[Saved data entries]
____________________

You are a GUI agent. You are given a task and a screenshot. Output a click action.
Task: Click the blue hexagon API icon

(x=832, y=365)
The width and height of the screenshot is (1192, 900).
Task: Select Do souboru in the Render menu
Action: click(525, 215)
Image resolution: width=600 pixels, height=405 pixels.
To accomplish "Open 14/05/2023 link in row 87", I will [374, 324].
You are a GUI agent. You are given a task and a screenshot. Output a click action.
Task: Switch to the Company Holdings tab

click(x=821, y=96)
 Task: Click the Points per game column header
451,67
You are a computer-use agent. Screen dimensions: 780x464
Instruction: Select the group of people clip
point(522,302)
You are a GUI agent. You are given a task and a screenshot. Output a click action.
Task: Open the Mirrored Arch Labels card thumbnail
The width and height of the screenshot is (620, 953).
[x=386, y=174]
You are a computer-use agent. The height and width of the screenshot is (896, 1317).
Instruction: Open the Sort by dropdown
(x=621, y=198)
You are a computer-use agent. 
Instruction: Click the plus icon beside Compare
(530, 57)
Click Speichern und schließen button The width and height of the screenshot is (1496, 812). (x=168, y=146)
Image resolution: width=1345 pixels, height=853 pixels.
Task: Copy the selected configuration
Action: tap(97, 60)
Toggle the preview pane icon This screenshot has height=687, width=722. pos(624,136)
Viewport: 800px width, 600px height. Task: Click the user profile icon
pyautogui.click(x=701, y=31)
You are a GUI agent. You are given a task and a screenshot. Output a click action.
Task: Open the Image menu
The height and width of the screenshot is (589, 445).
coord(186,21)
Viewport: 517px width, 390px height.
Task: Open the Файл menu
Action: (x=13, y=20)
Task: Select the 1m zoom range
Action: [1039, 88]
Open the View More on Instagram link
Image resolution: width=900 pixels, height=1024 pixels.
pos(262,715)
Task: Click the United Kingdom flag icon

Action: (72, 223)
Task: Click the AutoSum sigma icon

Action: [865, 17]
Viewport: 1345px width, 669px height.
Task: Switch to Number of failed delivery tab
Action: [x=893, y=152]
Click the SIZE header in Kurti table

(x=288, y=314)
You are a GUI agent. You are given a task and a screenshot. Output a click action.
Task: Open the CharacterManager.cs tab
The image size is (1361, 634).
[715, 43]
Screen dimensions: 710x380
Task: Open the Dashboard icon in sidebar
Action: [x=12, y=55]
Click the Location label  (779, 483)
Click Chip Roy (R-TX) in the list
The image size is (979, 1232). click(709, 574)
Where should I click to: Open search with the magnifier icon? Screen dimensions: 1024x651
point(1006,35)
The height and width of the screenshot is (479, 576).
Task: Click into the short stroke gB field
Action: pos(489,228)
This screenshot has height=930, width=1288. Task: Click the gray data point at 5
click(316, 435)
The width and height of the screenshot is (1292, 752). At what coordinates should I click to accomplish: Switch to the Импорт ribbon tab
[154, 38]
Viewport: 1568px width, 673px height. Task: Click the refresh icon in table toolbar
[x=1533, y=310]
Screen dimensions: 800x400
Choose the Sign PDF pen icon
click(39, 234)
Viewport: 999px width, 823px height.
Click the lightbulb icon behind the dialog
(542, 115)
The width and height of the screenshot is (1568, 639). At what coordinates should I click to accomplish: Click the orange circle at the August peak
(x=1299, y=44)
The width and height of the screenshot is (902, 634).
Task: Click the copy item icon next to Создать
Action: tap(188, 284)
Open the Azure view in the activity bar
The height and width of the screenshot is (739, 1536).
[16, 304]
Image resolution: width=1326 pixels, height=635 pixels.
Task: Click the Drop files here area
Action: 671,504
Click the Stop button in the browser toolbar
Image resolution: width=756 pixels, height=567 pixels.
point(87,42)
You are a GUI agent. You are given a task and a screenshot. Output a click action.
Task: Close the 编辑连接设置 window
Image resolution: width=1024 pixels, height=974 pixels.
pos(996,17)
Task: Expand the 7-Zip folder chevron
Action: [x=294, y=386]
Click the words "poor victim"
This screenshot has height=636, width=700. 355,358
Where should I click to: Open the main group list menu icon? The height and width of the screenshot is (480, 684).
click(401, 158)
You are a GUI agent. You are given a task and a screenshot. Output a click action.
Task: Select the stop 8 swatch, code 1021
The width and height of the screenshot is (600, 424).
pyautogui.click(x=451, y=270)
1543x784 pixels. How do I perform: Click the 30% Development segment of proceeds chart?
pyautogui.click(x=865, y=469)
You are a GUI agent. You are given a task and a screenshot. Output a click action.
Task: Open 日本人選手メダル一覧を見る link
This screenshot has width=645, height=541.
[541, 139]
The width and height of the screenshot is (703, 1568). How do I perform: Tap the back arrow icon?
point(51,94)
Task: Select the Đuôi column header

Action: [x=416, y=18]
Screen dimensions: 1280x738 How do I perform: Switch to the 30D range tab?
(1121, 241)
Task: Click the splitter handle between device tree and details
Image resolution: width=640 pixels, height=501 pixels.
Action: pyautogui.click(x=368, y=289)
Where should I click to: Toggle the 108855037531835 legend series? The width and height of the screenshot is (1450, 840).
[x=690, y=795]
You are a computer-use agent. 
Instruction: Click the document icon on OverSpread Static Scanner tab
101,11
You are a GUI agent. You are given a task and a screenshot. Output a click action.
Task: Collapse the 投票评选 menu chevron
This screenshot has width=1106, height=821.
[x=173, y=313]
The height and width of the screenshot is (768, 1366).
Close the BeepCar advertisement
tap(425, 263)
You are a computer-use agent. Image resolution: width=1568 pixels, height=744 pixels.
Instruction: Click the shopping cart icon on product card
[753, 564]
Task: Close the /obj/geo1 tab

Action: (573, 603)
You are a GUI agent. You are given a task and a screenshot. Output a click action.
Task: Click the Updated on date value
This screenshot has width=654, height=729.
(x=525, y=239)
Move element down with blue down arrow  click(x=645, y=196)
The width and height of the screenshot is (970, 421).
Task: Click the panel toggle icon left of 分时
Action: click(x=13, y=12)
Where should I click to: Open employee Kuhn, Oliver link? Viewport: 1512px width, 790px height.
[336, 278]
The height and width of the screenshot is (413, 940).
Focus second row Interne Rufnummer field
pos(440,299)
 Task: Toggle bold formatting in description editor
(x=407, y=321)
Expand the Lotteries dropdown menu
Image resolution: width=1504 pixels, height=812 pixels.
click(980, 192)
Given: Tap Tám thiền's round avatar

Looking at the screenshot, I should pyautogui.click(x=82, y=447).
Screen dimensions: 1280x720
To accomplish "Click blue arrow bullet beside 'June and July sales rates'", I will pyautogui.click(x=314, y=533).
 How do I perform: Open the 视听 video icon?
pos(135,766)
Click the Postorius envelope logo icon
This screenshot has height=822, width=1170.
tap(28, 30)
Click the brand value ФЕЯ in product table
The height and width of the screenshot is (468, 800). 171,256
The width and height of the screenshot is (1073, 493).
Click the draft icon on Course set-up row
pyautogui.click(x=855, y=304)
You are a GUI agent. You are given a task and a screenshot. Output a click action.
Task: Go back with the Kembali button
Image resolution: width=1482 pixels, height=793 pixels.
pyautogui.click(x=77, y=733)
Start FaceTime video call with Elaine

____________________

EXERCISE REQUIREMENTS
Scan the data above and copy every line with "computer" in it.

RESPONSE TO THE EXERCISE
You are a computer-use agent. Screen dimensions: 780x464
You are a computer-use agent. The height and width of the screenshot is (896, 1317).
You are a computer-use agent. 
You are a computer-use agent. 
You are a computer-use agent. Image resolution: width=1568 pixels, height=744 pixels.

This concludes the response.